# UK master or Australia



## swwm2004 (Jan 27, 2014)

If anyone could give me a few pointers, Id really appreciate it,

I need to choose between the two university offer one from Reading university and one from Tasmania university.

First of all i am from Sudan resident on Saudi Arabia i have experience on IT more than 10 years on networking and IT solutions now i am working as project manager.

I am looking to have business if i get chance for that or work as IT consulting.

Master degree will improve me and my career but as long as stay in Saudi Arabia it will not last for ever because they not provide ay citizenship and no jobs in my country as there no even good future.

So i am confuse because really UK degree is very strong and it is give me what i need as first point second point its faster it is only 1 year (12 month) third point its cheaper compare to my second offer from Australia univeristy, the only thing that its difficult to get citizenship and work opportunity is poor and life is hard there.

Australia university is to old it is the fourth university in world opened as first point, the degree can end as PHD holder or master depend on courses i take but uk only i will get master for PHD i have to apply for ti as second point, for third point i can take citizenship it is not hard work opportunity is open wide and life is easier compare to UK even i can save some money despite UK, but it is higher fees rate and long time take .

For me nothing guarantee for citizen ship and work but there is high chance or poor chance.

So with UK i will get degree but i have to get back to middle east and i dont know what it will end up with me, but offcourse here UK degree appropriate more than Aus it is more power here.

Or go Australia and maybe get citizen ship so i will have a place that i can turn back to when i get no chance in middle east.

MSc in Business Technology Consulting (full-time) at Henley Business School -Reading University


Master of Information Technology and Systems – University of Tasmania


i pass the stage which is talking to family and close friend, i am not looking for directing my life but to get a opinion and wise...

i came here because ppl from AU will give me at least information about this university or this area i mean Tasmania as life for new ppl or education issues, also they can give me advise whither this course is good and it will open for you jobs chances in AU easy or there no big value for it that will help me more to decide...

Assignment 1> According to the forum thread, how long does the UK master's program take?

Exercise data>
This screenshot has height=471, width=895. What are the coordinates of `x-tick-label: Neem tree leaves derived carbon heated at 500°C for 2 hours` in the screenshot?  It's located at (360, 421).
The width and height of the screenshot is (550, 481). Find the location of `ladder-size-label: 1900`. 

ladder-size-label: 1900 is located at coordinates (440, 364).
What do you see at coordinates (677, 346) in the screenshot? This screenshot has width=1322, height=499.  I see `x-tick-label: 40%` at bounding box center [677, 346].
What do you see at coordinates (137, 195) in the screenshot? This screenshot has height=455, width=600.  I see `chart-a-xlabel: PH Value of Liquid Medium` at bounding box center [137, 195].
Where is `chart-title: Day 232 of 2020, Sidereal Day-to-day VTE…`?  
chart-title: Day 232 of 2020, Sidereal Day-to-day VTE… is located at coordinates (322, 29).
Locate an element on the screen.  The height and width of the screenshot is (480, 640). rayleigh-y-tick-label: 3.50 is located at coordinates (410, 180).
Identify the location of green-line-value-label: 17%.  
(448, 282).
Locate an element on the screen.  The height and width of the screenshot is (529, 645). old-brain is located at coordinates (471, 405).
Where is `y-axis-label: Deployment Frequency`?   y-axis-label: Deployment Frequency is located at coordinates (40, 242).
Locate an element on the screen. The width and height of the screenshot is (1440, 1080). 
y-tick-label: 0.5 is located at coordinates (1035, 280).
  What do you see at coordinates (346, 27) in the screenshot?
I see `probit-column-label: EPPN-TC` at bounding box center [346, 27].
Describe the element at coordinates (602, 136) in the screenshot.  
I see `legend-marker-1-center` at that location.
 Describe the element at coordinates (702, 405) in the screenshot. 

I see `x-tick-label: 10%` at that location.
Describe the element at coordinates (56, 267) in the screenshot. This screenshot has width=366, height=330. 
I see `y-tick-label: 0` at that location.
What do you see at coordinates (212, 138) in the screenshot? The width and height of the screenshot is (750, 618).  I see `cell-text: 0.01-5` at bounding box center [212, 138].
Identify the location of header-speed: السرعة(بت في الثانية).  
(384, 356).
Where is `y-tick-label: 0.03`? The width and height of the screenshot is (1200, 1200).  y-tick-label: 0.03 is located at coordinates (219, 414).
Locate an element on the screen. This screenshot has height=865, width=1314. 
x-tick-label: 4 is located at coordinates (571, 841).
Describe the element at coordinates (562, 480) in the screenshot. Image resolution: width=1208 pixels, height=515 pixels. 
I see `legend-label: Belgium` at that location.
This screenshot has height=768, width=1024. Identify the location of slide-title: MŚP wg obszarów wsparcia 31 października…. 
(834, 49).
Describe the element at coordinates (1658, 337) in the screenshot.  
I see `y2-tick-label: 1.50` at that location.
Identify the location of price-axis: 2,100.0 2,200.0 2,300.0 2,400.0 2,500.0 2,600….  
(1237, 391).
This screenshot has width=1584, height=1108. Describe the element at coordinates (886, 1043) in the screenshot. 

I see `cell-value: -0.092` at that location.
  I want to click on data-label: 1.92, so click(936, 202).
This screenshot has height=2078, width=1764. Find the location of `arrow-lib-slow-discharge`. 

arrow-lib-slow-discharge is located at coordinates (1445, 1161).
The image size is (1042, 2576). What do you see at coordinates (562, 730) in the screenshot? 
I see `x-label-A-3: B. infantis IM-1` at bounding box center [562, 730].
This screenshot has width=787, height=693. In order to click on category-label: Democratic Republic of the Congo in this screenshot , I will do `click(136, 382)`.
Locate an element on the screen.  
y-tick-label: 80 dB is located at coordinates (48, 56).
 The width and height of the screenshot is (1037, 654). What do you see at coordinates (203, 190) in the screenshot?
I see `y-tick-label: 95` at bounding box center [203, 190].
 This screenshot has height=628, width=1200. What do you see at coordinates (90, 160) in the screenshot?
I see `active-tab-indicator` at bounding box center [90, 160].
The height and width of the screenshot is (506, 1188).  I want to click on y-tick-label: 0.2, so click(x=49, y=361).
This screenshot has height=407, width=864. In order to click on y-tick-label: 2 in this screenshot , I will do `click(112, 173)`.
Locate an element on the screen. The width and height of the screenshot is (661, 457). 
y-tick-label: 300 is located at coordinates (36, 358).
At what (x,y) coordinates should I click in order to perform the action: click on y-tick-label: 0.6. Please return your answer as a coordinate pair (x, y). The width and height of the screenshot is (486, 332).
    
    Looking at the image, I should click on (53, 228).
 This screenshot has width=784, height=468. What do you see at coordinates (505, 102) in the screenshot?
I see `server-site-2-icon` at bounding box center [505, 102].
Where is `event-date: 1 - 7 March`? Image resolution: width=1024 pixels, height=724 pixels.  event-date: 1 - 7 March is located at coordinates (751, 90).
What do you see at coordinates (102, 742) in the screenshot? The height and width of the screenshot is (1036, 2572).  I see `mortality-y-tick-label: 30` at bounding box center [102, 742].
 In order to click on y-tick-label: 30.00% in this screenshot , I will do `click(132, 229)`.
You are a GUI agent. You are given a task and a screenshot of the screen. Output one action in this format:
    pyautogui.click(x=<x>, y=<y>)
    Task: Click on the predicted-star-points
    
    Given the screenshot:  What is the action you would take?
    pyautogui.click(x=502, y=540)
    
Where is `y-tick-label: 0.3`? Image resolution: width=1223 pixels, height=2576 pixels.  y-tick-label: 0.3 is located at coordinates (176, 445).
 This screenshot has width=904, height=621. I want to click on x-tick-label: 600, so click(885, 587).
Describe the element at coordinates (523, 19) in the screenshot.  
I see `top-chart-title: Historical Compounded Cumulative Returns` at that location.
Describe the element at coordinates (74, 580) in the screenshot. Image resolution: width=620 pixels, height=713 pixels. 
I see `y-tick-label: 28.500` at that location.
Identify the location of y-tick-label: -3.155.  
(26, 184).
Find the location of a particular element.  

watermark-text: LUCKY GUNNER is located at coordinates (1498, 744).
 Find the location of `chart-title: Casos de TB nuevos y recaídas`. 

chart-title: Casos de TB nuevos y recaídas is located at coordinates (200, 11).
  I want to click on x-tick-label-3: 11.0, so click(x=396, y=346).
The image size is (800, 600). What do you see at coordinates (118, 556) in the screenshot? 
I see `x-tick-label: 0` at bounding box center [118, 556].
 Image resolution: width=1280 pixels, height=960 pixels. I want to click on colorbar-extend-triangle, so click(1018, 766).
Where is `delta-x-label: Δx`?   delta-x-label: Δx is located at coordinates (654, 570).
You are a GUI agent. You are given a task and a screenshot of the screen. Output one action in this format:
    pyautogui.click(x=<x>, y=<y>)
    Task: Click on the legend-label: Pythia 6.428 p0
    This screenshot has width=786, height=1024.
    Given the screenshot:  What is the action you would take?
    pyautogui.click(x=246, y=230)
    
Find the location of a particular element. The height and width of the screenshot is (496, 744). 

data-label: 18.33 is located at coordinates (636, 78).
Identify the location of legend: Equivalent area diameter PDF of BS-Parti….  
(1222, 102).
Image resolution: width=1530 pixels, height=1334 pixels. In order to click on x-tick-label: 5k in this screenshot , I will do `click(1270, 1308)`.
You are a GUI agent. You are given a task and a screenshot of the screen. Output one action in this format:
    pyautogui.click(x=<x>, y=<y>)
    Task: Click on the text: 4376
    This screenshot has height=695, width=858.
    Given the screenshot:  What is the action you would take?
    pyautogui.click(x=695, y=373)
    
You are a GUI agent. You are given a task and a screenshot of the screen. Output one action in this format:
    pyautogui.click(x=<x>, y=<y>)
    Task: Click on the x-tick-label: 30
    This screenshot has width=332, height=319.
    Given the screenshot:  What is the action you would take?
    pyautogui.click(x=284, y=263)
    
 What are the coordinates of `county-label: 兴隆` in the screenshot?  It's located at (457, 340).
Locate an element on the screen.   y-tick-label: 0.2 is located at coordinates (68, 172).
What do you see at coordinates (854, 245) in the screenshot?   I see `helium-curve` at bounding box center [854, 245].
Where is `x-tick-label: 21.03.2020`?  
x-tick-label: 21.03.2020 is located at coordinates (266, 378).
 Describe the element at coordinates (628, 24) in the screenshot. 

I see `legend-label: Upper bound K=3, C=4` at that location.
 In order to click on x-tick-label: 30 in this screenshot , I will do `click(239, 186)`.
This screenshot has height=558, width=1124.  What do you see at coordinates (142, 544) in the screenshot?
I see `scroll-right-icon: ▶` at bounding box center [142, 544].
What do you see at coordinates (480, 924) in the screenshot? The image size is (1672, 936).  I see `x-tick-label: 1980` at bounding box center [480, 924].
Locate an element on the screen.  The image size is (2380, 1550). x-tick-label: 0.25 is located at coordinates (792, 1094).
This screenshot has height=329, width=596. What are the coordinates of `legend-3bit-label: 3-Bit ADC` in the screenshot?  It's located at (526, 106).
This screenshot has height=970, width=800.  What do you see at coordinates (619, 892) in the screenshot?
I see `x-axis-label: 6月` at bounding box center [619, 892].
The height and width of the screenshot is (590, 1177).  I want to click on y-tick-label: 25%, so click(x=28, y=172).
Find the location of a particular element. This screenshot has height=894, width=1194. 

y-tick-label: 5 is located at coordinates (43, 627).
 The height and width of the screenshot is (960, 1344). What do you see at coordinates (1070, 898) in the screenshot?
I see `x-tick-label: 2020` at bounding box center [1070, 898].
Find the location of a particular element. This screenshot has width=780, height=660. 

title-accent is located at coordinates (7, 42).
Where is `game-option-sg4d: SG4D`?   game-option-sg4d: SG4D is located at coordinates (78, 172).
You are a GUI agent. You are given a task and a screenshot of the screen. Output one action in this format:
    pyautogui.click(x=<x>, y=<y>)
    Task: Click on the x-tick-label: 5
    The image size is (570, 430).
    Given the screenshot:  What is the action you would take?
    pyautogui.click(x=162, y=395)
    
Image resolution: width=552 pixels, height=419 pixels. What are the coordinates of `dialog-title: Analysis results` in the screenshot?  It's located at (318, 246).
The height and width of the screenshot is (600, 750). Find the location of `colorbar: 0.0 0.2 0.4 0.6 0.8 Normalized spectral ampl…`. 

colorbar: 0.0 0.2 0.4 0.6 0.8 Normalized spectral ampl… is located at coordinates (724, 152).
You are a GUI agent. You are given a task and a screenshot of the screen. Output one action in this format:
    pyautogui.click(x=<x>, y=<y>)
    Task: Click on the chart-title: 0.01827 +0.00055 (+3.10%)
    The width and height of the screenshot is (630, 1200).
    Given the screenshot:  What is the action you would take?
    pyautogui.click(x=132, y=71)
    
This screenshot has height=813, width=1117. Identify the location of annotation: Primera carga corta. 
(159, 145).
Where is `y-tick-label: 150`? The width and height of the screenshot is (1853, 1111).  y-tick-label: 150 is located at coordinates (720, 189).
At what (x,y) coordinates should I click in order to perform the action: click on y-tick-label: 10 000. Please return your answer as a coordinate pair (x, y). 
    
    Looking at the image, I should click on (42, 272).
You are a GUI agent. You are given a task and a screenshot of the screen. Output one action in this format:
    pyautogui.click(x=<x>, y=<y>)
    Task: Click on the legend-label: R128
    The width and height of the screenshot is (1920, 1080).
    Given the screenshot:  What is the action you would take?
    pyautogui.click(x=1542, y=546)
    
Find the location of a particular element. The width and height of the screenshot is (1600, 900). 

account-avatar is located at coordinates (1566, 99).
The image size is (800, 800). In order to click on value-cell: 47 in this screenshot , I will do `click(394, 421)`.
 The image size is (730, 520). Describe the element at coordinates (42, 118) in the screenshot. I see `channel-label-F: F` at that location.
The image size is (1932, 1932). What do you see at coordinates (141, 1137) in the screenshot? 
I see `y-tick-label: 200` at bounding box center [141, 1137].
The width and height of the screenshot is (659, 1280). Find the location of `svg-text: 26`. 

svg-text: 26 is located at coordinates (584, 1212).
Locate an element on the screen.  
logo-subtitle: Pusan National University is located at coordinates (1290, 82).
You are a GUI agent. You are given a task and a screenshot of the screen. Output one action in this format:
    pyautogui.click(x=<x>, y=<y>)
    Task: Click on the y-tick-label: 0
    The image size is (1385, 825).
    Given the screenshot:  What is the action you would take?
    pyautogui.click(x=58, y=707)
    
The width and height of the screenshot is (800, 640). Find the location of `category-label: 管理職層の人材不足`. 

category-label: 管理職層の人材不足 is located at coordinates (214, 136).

Assignment 2> Update the records from the line containing "The height and width of the screenshot is (506, 1188)." through the line containing "coordinates (751, 90).", both included, changing "resolution" to "size" and leaving everything else unchanged. Return only those lines.

Task solution 1> One year (12 months).

Task solution 2>
The height and width of the screenshot is (506, 1188).  I want to click on y-tick-label: 0.2, so click(x=49, y=361).
This screenshot has height=407, width=864. In order to click on y-tick-label: 2 in this screenshot , I will do `click(112, 173)`.
Locate an element on the screen. The width and height of the screenshot is (661, 457). 
y-tick-label: 300 is located at coordinates (36, 358).
At what (x,y) coordinates should I click in order to perform the action: click on y-tick-label: 0.6. Please return your answer as a coordinate pair (x, y). The width and height of the screenshot is (486, 332).
    
    Looking at the image, I should click on (53, 228).
 This screenshot has width=784, height=468. What do you see at coordinates (505, 102) in the screenshot?
I see `server-site-2-icon` at bounding box center [505, 102].
Where is `event-date: 1 - 7 March`? Image size: width=1024 pixels, height=724 pixels.  event-date: 1 - 7 March is located at coordinates (751, 90).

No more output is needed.